__Text section__
-=-=-=-=-

LeftSidePositive pointed out yesterday that when Catholic archbishops prate of freedom of conscience they are bullshitting, because they don’t believe in or promote other people’s freedom of conscience to have nothing to do with Catholic rules.
This needs to be mentioned more often.
The US Conference of Catholic Bishops issued a statement on religious freedom last April. It is of course that kind of bullshit from beginning to end. They don’t mean religious freedom in general at all; they mean only “freedom” for them to coerce everyone else, including non-Catholics.
We are Catholics. We are Americans. We are proud to be both, grateful for the gift of faith which is ours as Christian disciples, and grateful for the gift of liberty which is ours as American citizens. To be Catholic and American should mean not having to choose one over the other. Our allegiances are distinct, but they need not be contradictory, and should instead be complementary. That is the teaching of our Catholic faith, which obliges us to work together with fellow citizens for the common good of all who live in this land.
No it doesn’t. Their Catholic faith obliges them to obey rules laid out by the Vatican. It obliges them to obey what they pretend are commands from god. That’s a different kind of thing from working together with fellow citizens for the common good of fellow citizens. (And how about working for the common good of all people?) Obeying god is god-centered; working with people for the common good is human-centered. The Catholic church is god-centered. It tries to elbow its way into secular matters in the hope that we won’t hate it so much, but it doesn’t mean a word of it. It does not work for the common good of people. It says it does, but it doesn’t.
Freedom is not only for Americans, but we think of it as something of our special inheritance, fought for at a great price, and a heritage to be guarded now. We are stewards of this gift, not only for ourselves but for all nations and peoples who yearn to be free. Catholics in America have discharged this duty of guarding freedom admirably for many generations.
Some Catholics have, no doubt. The Catholic church and its hierarchy have not.
Catholics in America have been advocates for religious liberty, and the landmark teaching of the Second Vatican Council on religious liberty was influenced by the American experience. It is among the proudest boasts of the Church on these shores. We have been staunch defenders of religious liberty in the past. We have a solemn duty to discharge that duty today.

-=-=-=-=-

__Data records__
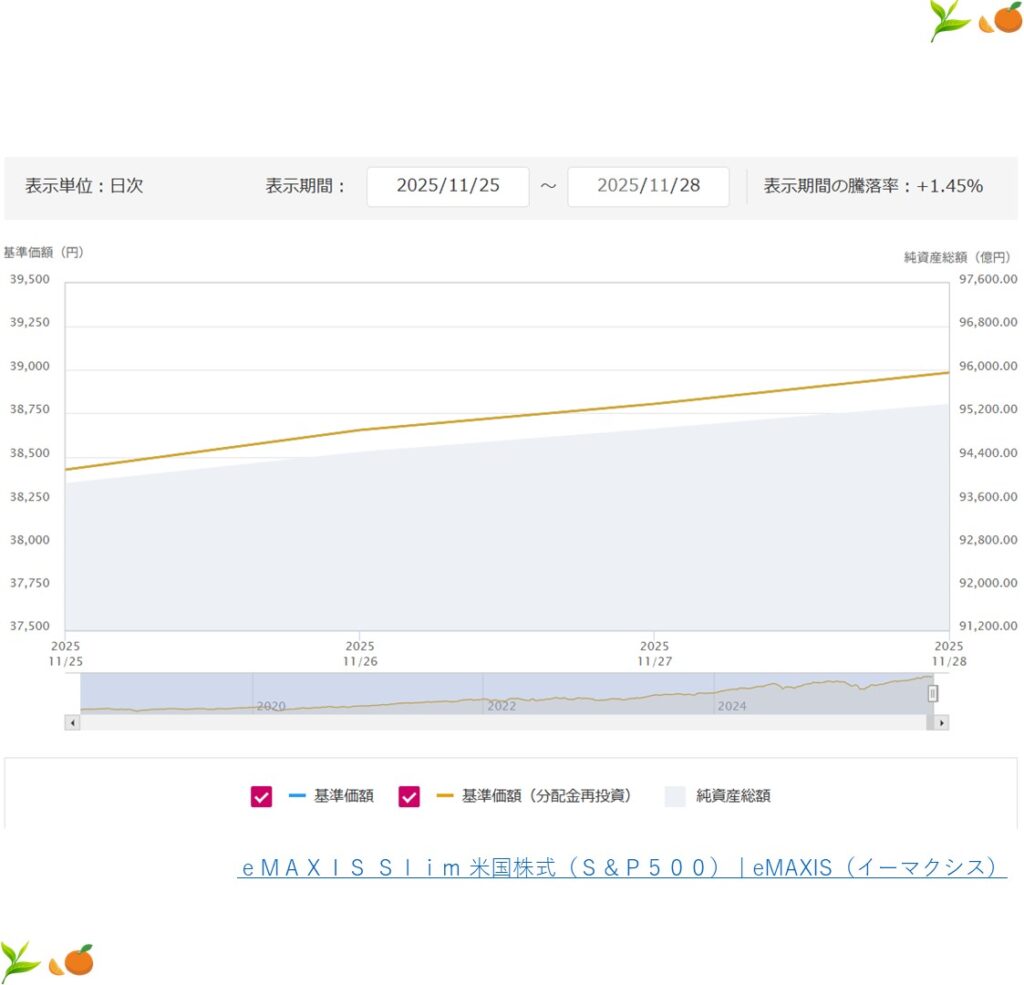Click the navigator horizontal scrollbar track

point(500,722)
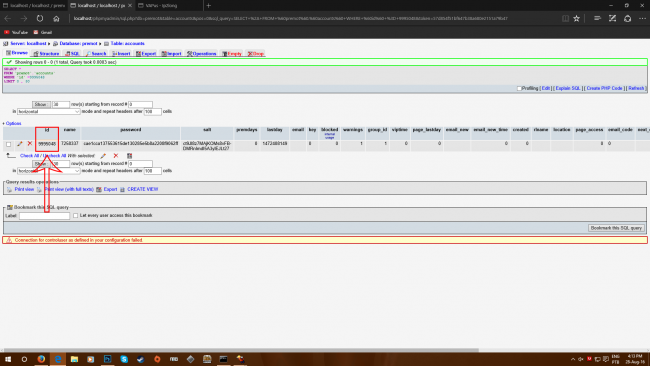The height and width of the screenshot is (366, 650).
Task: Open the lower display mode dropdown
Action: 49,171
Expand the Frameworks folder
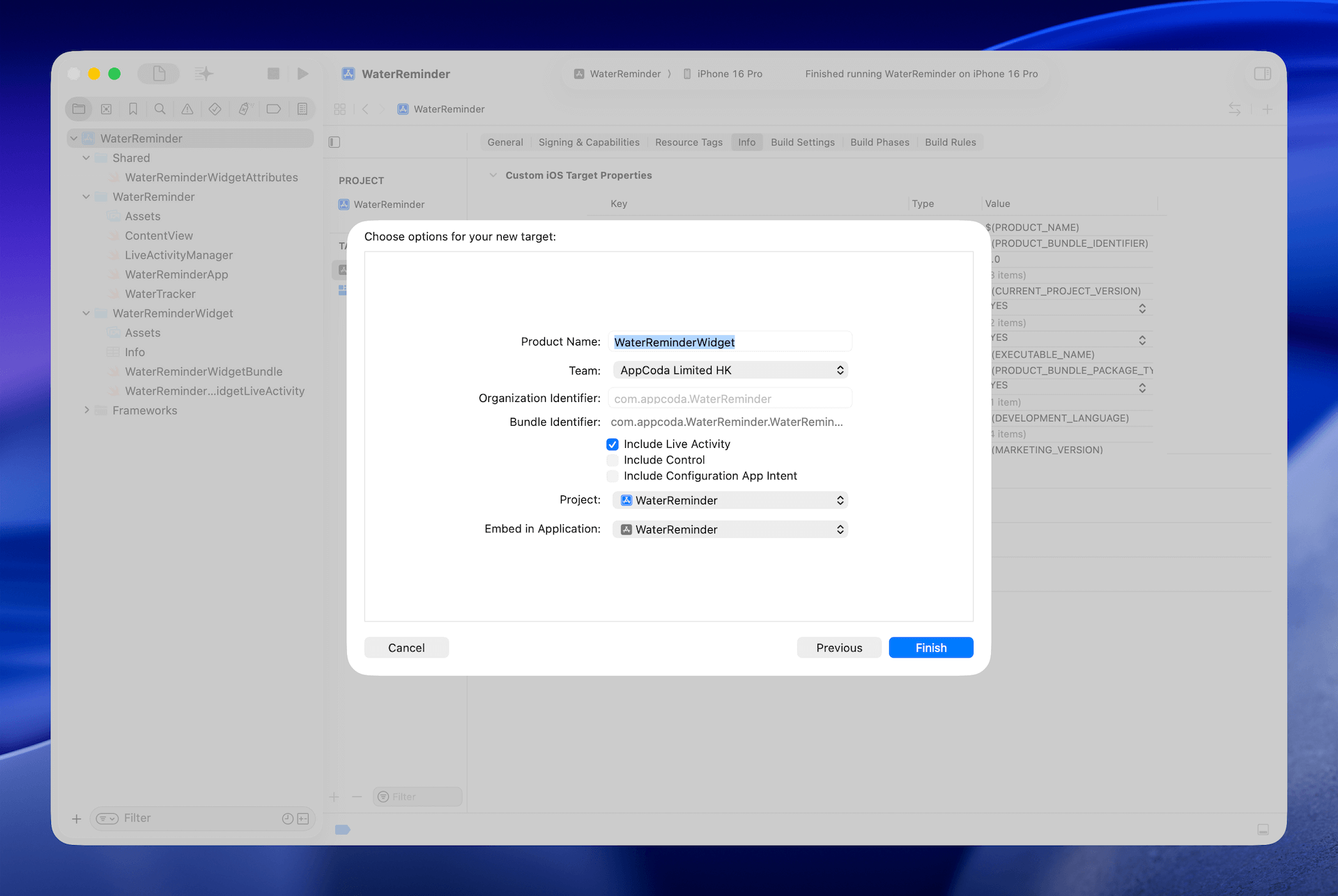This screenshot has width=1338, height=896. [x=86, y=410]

-=-=-=-=-

__What to do__
[1] In the post on the Catholic bishops' religious freedom statement, who pointed out that archbishops who talk about freedom of conscience don't promote other people's freedom to have nothing to do with Catholic rules?
[2] Carry on the post about the Catholic bishops' religious freedom statement from where it stops.

__Solved tasks__
[1] LeftSidePositive.

[2]
No. No, no, no. You don’t let your own nuns have religious liberty – you monitor them and call them in for a scolding and do your best to force them to obey you. You excommunicate a nun who approved a life-saving abortion. You browbeat healthcare administrators who refuse to sign an agreement never to save a woman’s life via an abortion even when the fetus is doomed anyway. You don’t believe in religious liberty at all. You believe in liberty for yourselves to coerce everyone else.
We need, therefore, to speak frankly with each other when our freedoms are threatened. Now is such a time. As Catholic bishops and American citizens, we address an urgent summons to our fellow Catholics and fellow Americans to be on guard, for religious liberty is under attack, both at home and abroad.
This has been noticed both near and far. Pope Benedict XVI recently spoke about his worry that religious liberty in the United States is being weakened. He called it the “most cherished of American freedoms”—and indeed it is. All the more reason to heed the warning of the Holy Father, a friend of America and an ally in the defense of freedom, in his recent address to American bishops:
Of particular concern are certain attempts being made to limit that most cherished of American freedoms, the freedom of religion. Many of you have pointed out that concerted efforts have been made to deny the right of conscientious objection on the part of Catholic individuals and institutions with regard to cooperation in intrinsically evil practices. Others have spoken to me of a worrying tendency to reduce religious freedom to mere freedom of worship without guarantees of respect for freedom of conscience.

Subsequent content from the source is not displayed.